Ali viveu de maneira simples entre os frades e ficou famoso pelas suas pregações.

Antônio morreu em Pádua, em 13 de junho de 1231, aos 36 anos de idade. Foi sepultado numa basílica que logo se tornou lugar de peregrinação. Apenas 11 meses após sua morte, ele foi declarado santo pelo papa Gregório IX. Documentos registram 53 milagres atribuídos a ele, mas nenhum estava relacionado a casamentos.

A fama de casamenteiro, então, vem de onde?

Existe mais de uma história de casamento relacionada a Santo Antônio, mas segundo a CNBB a fama decorre após o religioso ter atendido ao pedido de uma moça que só conseguiria se casar se tivesse um dote (dinheiro ou posses que a família da noiva oferecia ao noivo, para convencê-lo a se casar).

Ela não tinha dinheiro, mas, após rezar diante de uma imagem de Santo Antônio, recebeu um bilhete com instruções. Deveria entregar o papel a um determinado comerciante, e o bilhete dizia que o comerciante deveria dar à moça moedas de prata correspondentes ao peso do papel. Pensando que o papel pesaria muito pouco, o comerciante aceitou.

Em uma balança de dois lados, ele colocou o papel de um lado e começou a preencher o outro com moedas de prata, até que a balança chegasse ao equilíbrio. Foram necessários 400 escudos, e o comerciante então se lembrou de uma promessa que havia feito a Santo Antônio e que não havia cumprido: dar 400 escudos de prata a um desconhecido. A jovem recebeu a quantia e pôde se casar.

A fama de casamenteiro rendeu muitas crenças populares, que envolvem virar o santo de cabeça pra baixo, tirar o menino Jesus de seus braços ou encontrar uma medalha ou imagem no bolo.

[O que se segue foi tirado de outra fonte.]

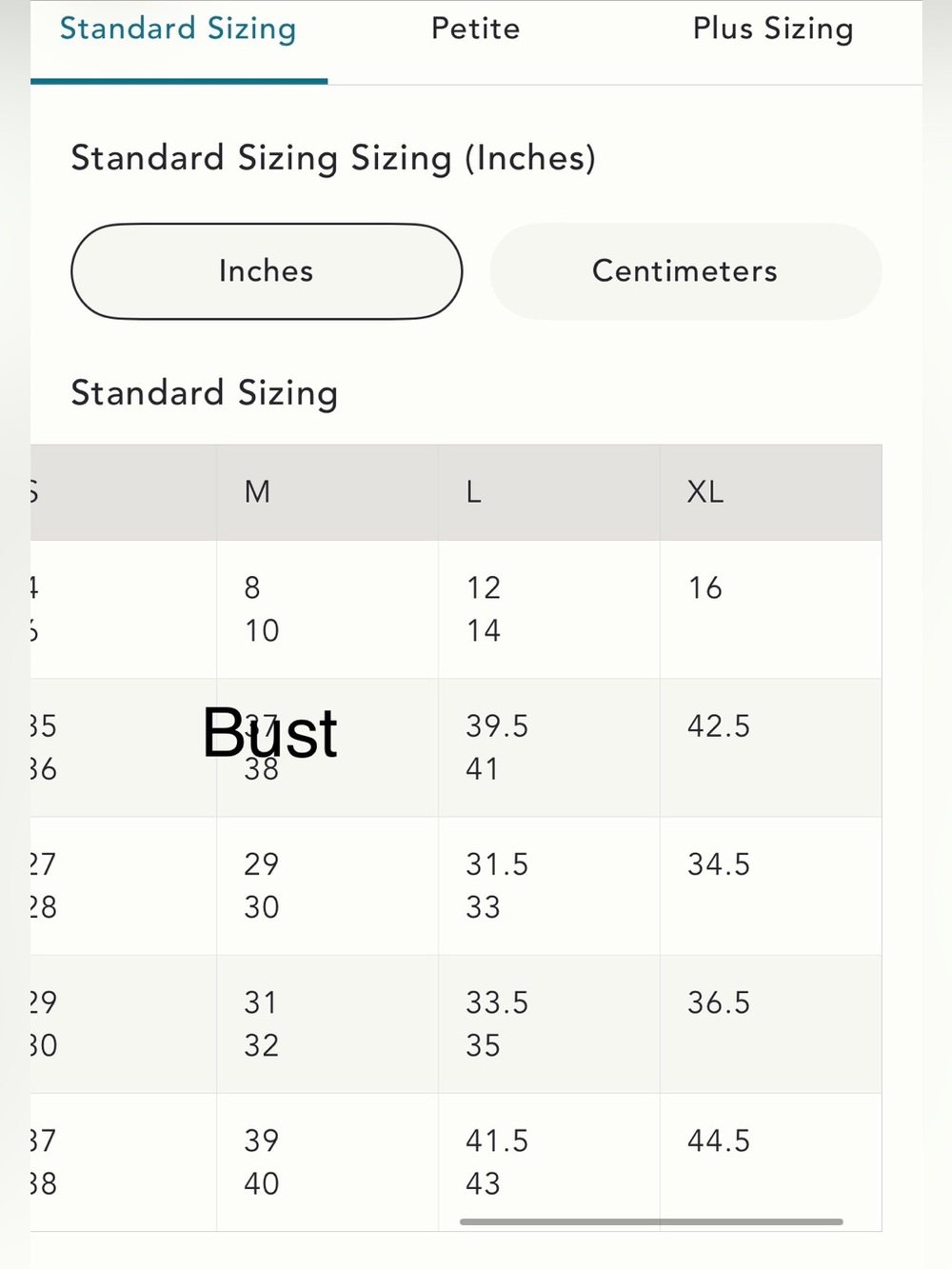Click the horizontal table scrollbar
Viewport: 952px width, 1269px height.
click(x=651, y=1221)
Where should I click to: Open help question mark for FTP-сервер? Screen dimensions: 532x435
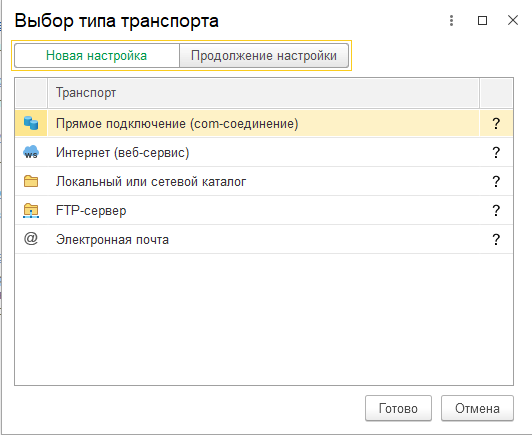pos(496,211)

Existe ainda outra tradição ligada a este santo: o famoso pão de Santo António, símbolo de proteção e bênção, que se guarda de um ano para o outro para que não falte o pão na família daquela pessoa.

SIMPATIAS PARA ENCONTRAR UM AMOR VERDADEIRO

Simpatia das três rosas-vermelhas

Compre três rosas-vermelhas e, em 13 de junho, vá a uma igreja de Santo Antônio. Ofereça as rosas ao santo enquanto faz um pedido para encontrar um grande amor. Leve uma das rosas de volta para casa e a coloque sob o travesseiro.

Simpatia do menino Jesus

Pegue uma imagem de Santo Antônio com o Menino Jesus nos braços. Peça ao santo, com muita fé, que lhe traga um grande amor. Depois, vire a imagem de cabeça para baixo até que o pedido seja atendido.

Simpatia com o pão de Santo Antônio

Pegue um pãozinho em uma igreja de Santo Antônio em 13 de junho. Ele deve ser guardado com uma imagem do santo. Reze e peça que ele ajude a encontrar um amor verdadeiro. Segundo a tradição, o pão não cria bolor e deve ser substituído a cada ano, até que o matrimônio se concretize. A tradição diz que o pão abençoado por Santo Antônio traz prosperidade e amor para a casa.